課題 A:
下の一覧で「agent」という語を含む行を数え、その数だけを答えよ。

読解用抜粋:
この作動時、動画撮影時の音声情報に干渉しないよう超静粛に駆動するため、内部でこんなにも動いていることを察知させません。
驚異的な技術です。
さらに、レンズの設計を具体的に紹介しましょう。
まず最初はレンズの形状の定義からです。
1枚ずつのレンズは、表面のカーブ(曲率)、厚み、裏面のカーブの形状要素と、ガラスの材質により定義されます。
下図は、レンズ形状の要素を示した図です。
このように形が定義されたレンズを多いものでは20枚も組み合わせ、レンズ全体の構成を決定します。
続いてはレンズの性能評価です。
構成されたレンズにより決定される「光が通過する経路」を計算します。これを光線追跡と言います。
光線追跡の結果から焦点での収束具合(ズレ)を分析し、所望の性能であるのか確認します。
このレンズの性能指標は「収差」と言われ、さらに詳しくはいくつかに分類されます。
代表的な物に球面収差や像面湾曲、歪曲収差などありますが、この名前を知っている方も多いのではないでしょうか?
下図は左から球面収差、像面湾曲、歪曲収差の実際のグラフです。
ここで一時的に現在の性能がわかりましたが、レンズの形状を変更しては、評価計算を繰り返すことで、少しずつ性能を改善させ、目標とする性能へ近づけます。

提示データ:
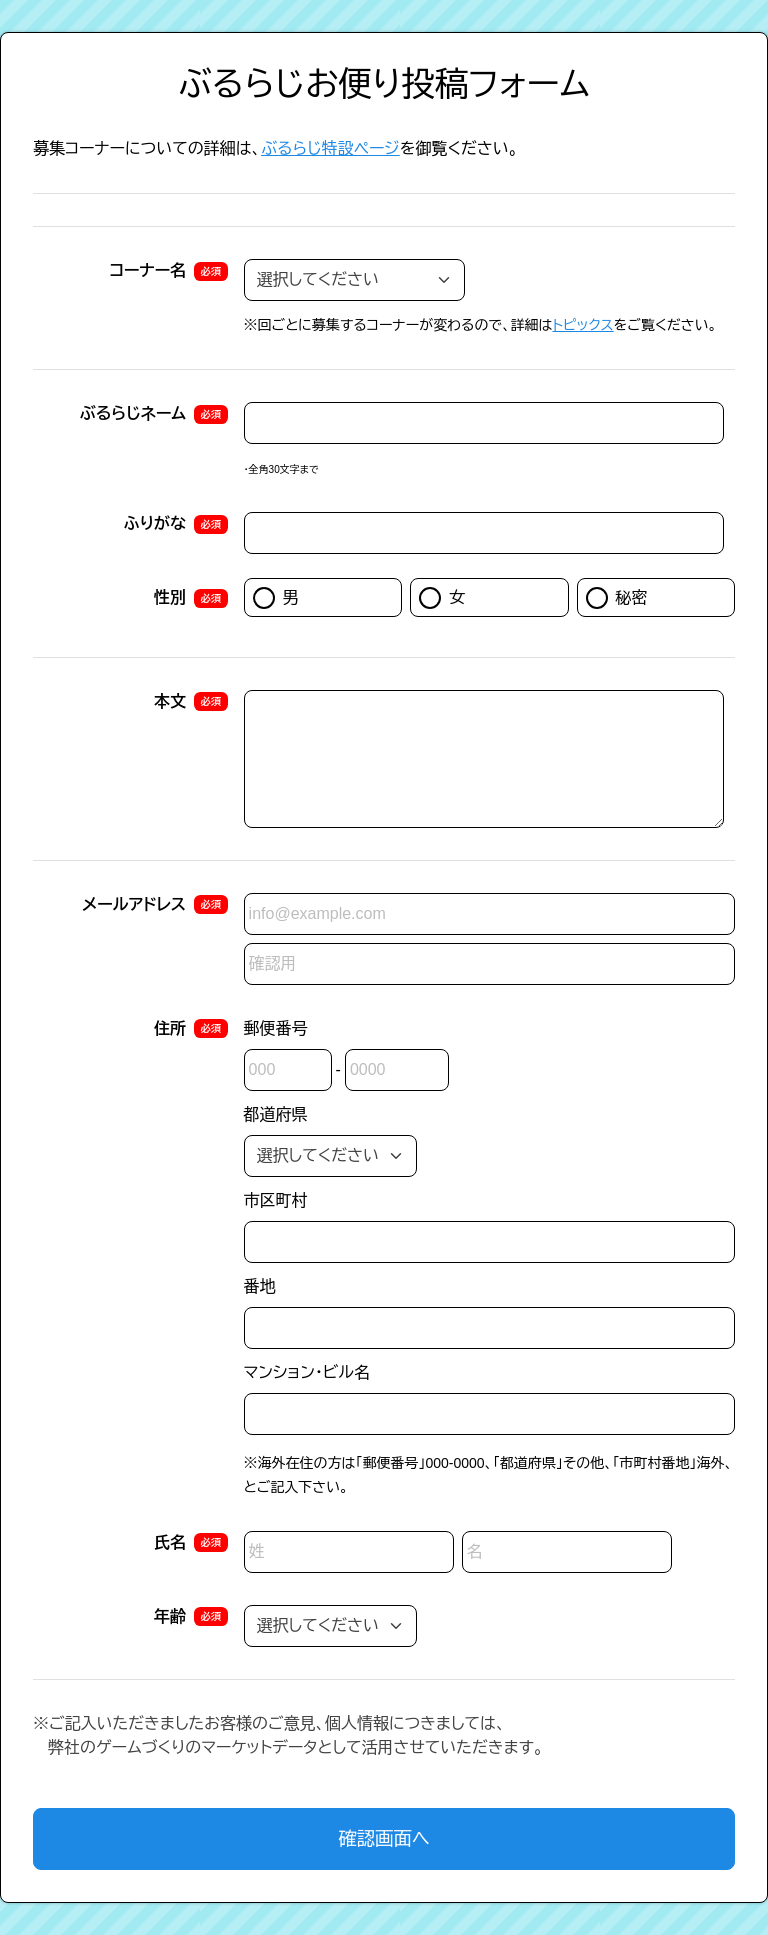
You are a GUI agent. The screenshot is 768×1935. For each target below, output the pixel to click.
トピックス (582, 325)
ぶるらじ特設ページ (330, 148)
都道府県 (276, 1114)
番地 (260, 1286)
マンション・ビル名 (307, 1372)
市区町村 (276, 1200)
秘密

課題 B:
上のレンズ設計についての文章を、最後の文の後から書き継げ。

解答 A:
1

解答 B:
この行為がすなわち「レンズの設計」の仕事となるのです。
この時、レンズの形状を決める表面のカーブは0.01mmほどの間隔、厚みは0.1mmほどの間隔で指定する必要があり、材料は100種以上の中から選択するので、これがレンズ枚数分で組み合わさるので膨大です。
さらに計算精度は、少なくとも小数点以下5桁は必要となりますから、超高精度な計算が要求されます。
この計算を繰り返しながら少しづつレンズ性能を改善することを「レンズの最適化」と言います。
さて、レンズの設計には膨大で緻密な繰り返し計算が必要であることが、なんとなくご理解いただけたでしょうか?
この繰り返し計算を自動化するために「コンピュータを開発しよう」と考えた日本人がいたのです。
コンピュータ登場前のレンズ設計
コンピュータが民間企業で利用できるようになるのは、早い企業でも1970年代以降のことです。
それ以前はどうしていたのでしょうか?
それ以前は、人力を駆使して膨大な計算作業を行っていたと聞きます。
レンズ設計者は、コンピュータの代わりに多いと10人程にもなる計算手を束ねて計算作業を指揮していたのです。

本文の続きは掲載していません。